The focus on smaller, more accountable, units revived the keenness of Ministerial interest in the perceived efficiencies of the private sector. Already in the late 1980s, some common services once set up to capture economies of scale, such as the Property Services Agency and the Crown Suppliers, were being dismantled or sold off. Next, shortly after Thatcher left office, in July 1991, a new programme of market-testing of central government services began, with the White Paper Competing for Quality (Cm 1730). Five-yearly or three-yearly policy and finance reviews of all agencies and other public bodies were instituted, where the first question to be answered (the "prior options exercise") was why the function should not be abolished or privatised. In November 1991 the private finance initiative was launched, and by November 1994 the chancellor of the exchequer had referred to it as 'the funding mechanism of choice for most public sector projects'. In 1995 the decision was taken to privatise the Chessington Computer Centre, HMSO, the Occupational Health & Safety Agency and Recruitment & Assessment Services.

===The Citizen's Charter===
It was believed with the Thatcher reforms that efficiency was improving. But there was still a perception of carelessness and lack of responsiveness in the quality of public services. The government of John Major sought to tackle this with a Citizen's Charter programme. This sought to empower the service user, by setting out rights to standards in each service area, and arrangements for compensation when these were not met. An Office of Public Service and Science was set up in 1992, to see that the Charter policy was implemented across government.

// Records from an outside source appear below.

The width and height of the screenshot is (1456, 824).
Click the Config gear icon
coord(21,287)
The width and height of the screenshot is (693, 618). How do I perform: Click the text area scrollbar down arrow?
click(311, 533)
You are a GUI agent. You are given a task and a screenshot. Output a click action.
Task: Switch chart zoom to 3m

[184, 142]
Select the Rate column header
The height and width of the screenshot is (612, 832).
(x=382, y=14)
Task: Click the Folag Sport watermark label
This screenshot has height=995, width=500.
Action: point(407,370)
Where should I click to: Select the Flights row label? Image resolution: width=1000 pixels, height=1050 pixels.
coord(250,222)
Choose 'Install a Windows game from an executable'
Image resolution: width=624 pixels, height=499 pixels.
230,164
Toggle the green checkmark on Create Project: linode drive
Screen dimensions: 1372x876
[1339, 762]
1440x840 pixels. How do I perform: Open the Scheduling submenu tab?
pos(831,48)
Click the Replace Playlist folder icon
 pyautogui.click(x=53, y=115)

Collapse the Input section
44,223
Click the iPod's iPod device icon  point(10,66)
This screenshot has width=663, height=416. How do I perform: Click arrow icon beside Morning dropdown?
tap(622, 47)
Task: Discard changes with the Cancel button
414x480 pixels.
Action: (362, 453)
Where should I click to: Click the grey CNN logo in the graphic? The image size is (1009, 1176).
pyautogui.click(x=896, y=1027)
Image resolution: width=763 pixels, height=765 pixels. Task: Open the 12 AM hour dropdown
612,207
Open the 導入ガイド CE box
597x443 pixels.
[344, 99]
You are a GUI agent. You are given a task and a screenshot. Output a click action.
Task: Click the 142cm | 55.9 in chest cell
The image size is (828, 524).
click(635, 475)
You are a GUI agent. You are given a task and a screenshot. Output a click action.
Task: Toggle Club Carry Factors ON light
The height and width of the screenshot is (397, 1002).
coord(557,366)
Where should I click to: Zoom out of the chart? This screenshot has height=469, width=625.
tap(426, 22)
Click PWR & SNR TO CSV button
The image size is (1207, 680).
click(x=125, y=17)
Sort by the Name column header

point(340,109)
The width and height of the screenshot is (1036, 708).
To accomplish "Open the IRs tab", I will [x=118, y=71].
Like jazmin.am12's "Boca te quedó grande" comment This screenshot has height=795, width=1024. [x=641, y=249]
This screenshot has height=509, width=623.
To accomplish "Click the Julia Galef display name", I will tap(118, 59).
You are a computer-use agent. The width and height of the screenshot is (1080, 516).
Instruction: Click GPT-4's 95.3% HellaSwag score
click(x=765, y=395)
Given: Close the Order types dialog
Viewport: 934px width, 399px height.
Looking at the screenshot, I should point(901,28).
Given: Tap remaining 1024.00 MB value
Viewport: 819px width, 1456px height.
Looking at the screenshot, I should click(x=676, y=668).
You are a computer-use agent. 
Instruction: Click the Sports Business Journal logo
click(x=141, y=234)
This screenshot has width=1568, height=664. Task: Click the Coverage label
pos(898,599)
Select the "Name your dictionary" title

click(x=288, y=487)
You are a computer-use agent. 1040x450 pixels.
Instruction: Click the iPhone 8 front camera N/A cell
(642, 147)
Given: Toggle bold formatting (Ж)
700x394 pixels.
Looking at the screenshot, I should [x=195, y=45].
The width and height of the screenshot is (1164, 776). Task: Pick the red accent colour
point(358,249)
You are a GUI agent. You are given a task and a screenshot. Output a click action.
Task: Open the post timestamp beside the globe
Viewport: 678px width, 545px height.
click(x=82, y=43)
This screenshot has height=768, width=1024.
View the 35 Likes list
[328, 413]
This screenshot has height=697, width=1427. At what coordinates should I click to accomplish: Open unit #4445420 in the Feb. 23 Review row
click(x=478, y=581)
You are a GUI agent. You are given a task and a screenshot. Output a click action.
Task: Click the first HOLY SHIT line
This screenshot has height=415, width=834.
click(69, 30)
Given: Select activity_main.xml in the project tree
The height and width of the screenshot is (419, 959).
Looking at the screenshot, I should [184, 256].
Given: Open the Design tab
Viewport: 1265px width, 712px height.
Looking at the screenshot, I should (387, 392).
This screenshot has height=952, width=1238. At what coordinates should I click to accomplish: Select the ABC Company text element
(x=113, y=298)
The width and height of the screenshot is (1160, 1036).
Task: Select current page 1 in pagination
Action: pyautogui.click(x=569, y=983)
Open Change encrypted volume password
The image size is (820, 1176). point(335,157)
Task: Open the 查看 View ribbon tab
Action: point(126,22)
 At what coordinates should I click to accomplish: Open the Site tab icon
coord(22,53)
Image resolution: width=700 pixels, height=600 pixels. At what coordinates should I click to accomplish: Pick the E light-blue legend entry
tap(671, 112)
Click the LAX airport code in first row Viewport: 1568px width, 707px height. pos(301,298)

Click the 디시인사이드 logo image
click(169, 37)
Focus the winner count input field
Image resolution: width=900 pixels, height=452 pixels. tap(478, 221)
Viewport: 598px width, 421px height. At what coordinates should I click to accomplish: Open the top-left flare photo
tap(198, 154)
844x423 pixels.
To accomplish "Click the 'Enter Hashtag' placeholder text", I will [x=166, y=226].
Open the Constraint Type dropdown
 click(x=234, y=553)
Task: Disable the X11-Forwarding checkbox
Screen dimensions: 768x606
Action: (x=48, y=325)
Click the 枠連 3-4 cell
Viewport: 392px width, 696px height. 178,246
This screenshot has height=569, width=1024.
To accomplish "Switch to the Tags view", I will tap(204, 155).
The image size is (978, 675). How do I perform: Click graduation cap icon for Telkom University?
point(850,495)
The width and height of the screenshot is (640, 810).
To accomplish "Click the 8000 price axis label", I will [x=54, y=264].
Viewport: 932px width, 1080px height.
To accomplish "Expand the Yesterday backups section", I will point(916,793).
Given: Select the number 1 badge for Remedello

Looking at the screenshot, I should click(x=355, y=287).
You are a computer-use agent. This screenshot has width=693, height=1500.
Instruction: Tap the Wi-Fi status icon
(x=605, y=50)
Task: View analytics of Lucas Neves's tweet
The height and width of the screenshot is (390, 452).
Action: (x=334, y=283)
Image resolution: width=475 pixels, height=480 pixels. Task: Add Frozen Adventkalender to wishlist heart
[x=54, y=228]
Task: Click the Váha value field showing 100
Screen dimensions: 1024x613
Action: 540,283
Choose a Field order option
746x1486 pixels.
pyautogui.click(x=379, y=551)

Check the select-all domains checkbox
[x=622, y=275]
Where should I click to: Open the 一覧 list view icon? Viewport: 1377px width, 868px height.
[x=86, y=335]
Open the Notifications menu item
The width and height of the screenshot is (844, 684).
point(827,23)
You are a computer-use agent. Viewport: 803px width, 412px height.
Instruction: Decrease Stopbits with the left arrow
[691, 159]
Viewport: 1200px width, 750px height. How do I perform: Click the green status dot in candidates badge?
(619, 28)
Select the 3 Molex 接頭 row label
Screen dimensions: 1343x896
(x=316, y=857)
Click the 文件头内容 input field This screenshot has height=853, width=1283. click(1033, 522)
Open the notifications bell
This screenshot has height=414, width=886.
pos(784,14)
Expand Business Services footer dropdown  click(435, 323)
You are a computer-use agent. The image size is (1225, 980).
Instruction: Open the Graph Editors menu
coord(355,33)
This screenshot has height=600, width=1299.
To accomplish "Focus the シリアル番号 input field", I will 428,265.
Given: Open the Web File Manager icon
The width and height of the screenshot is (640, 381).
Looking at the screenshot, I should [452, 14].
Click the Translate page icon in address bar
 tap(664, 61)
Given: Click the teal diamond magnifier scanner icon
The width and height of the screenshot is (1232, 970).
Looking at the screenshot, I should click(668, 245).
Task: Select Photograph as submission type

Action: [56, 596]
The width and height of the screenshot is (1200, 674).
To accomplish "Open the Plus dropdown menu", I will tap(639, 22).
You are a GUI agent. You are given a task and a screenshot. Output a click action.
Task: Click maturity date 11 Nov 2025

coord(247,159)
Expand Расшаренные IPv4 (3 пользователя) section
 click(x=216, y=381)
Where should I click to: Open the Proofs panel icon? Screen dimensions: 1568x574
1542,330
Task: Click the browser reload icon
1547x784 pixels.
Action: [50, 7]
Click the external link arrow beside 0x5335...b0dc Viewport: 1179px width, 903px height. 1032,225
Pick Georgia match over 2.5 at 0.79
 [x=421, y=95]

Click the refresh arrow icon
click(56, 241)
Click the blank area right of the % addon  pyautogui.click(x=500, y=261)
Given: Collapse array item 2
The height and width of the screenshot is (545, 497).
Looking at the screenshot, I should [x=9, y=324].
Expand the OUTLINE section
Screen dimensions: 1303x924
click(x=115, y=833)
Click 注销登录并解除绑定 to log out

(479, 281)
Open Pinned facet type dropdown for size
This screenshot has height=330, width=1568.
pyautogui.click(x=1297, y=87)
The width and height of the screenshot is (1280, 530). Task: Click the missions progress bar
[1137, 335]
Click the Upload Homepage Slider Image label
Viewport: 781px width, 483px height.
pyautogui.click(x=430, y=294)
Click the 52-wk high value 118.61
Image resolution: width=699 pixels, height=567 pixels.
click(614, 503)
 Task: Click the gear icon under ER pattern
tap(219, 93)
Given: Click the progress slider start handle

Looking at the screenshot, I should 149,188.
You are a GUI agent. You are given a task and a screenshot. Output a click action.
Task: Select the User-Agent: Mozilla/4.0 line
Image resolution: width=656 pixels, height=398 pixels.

By 1998, 42 Charters had been published, and they included services provided by public service industries such as the health service and the railways, as well as by the civil service. The programme was also expanded to apply to other organisations such as local government or housing associations, through a scheme of "Chartermark" awards. The programme was greeted with some derision, and it is true that the compensation sometimes hardly seemed worth the effort of claiming, and that the service standards were rarely set with much consumer input. But the initiative did have a significant effect in changing cultures, and paradoxically the spin-off Chartermark initiative may have had more impact on local organisations uncertain about what standards to aim for, than the parent Citizen's Charter programme itself.

==Governance==

===Minister for the Civil Service===

The position of Minister for the Civil Service is not part of the Civil Service as it is a political position which has always been held by the prime minister of the United Kingdom.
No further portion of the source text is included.